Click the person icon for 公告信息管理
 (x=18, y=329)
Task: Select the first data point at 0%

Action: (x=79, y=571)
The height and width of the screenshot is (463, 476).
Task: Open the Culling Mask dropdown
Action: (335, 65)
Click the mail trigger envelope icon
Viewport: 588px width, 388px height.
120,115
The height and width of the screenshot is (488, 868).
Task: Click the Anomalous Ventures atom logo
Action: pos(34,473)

## EXERCISE DETAILS:
Retype the material. Keep it exact.

## SOLUTION TO THIS EXERCISE:
Click the person icon for 公告信息管理
 (x=18, y=329)
Task: Select the first data point at 0%

Action: (x=79, y=571)
The height and width of the screenshot is (463, 476).
Task: Open the Culling Mask dropdown
Action: (335, 65)
Click the mail trigger envelope icon
Viewport: 588px width, 388px height.
120,115
The height and width of the screenshot is (488, 868).
Task: Click the Anomalous Ventures atom logo
Action: pos(34,473)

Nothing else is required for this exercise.